SPLENDID21でこれらを総合し「資産効率」としてまとめて評価してみますと、チャートは以下のように青色領域に描かれます。これは「良好」と断言できることを意味します。

日本電産サーボ2004-2008資産効率

このように断言できなければ、いかに詳細に分析したとしても、それは判断基準としてはおぼつかないものになってしまいます。当分析により、資産の利用状況は「悪くはない」という判断ができました。(総合力として見ても、当該企業はこの時期にV字回復しています。⇛こちらの記事に掲載しています。)


資産効率を超越する企業の話

ここでもう一例ご紹介します。資産効率は他の指標と違い、唯一「赤色領域が即NGとは言えない」指標です。つまり資産効率が悪いと分析されても、営業効率や流動性・安全性は高く、総合評価が高い企業が分析結果として表れます。具体例としてキーエンスの分析結果全体をご覧ください。

キーエンス2013〜2017年総合評価

(クリックで拡大)

シート中央にて、圧倒的に良好な総合評価の結果が見てとれます。一方、主要指標で唯一赤色領域にあるのが、右下に位置する資産効率です。これはどういうことを意味するのでしょうか?キーエンスの資産効率関連指標を見てみましょう。ここでは 総資本回転期間も含めています。

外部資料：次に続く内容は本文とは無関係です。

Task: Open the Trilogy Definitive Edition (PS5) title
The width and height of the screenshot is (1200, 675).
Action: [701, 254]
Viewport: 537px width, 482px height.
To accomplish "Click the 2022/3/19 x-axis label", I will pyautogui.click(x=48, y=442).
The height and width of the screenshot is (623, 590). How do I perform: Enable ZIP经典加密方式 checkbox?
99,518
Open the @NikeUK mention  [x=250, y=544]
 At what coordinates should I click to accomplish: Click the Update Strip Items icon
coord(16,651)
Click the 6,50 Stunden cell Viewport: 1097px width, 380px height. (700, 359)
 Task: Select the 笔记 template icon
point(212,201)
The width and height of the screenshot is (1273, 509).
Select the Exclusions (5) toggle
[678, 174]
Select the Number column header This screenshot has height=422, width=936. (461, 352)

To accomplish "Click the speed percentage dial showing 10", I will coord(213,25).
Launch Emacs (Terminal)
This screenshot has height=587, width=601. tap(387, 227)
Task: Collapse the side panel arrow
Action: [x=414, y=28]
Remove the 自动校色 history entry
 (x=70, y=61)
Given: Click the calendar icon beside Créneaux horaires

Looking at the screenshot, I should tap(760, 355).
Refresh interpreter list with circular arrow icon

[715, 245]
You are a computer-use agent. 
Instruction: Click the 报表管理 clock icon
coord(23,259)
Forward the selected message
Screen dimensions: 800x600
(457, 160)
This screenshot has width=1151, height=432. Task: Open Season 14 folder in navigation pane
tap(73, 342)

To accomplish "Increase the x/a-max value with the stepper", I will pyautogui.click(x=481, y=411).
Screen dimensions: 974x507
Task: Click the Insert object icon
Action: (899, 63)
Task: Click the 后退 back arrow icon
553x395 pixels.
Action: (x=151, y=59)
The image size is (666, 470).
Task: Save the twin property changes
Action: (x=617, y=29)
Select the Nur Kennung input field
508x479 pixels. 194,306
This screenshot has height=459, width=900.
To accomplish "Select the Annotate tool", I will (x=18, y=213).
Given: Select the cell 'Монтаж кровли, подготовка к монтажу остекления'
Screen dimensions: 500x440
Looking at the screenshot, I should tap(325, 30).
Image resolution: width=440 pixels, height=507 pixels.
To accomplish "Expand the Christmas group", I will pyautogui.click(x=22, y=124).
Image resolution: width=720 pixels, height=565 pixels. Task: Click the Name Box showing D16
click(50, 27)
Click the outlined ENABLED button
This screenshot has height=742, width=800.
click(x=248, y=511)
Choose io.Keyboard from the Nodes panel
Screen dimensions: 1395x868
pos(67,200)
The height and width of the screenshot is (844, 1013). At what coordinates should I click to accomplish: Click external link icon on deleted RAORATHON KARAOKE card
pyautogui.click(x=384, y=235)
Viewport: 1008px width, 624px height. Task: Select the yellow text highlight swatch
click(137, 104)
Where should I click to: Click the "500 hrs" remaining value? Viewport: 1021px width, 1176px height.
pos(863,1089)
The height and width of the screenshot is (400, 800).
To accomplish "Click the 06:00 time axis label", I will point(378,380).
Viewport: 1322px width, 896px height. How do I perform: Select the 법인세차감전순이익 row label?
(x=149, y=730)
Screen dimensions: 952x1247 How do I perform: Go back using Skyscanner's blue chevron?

精密機械器具製造業という業種区分を考慮するにせよしないにせよ、総資本回転期間が30ヶ月以上というのは、一般論としての資産効率水準からかけ離れています。しかしもちろん、それが問題であるはずはありません。他の指標を見れば、自己資本比率は90%超。営業利益率は50%超という高水準です。その背景を論理的に読み解けば、

  • 高キャッシュフロー
  • ⇓高い流動性
  • ⇓積極投資が可能
  • ⇓高付加価値商品の開発
  • ⇓高い営業効率・資本効率を実現
  • ⇓高キャッシュフロー
  • ⇓・・・

という好循環を起こしている状態なのです。


以上、資産効率について具体的な例を見てきました。キーエンスのような圧倒的な状態であれば問題ありませんが、中小企業で考えるべきは、冒頭に述べたように「資産は効率よく使われているのか」という判断です。

事例企業には当てはまりませんが、過剰に抱え込む棚卸資産を借入金で賄っている場合など、資産効率の影響から生まれる金利負担が、営業効率を直接圧迫することもあります。

営業効率を上げるために、営業効率を上げようとしていても、単なる号令にしかなりません。全体を見ることで、離れたところにある因果の関係を明らかにする。それが実現性の高い改善計画策定への近道です。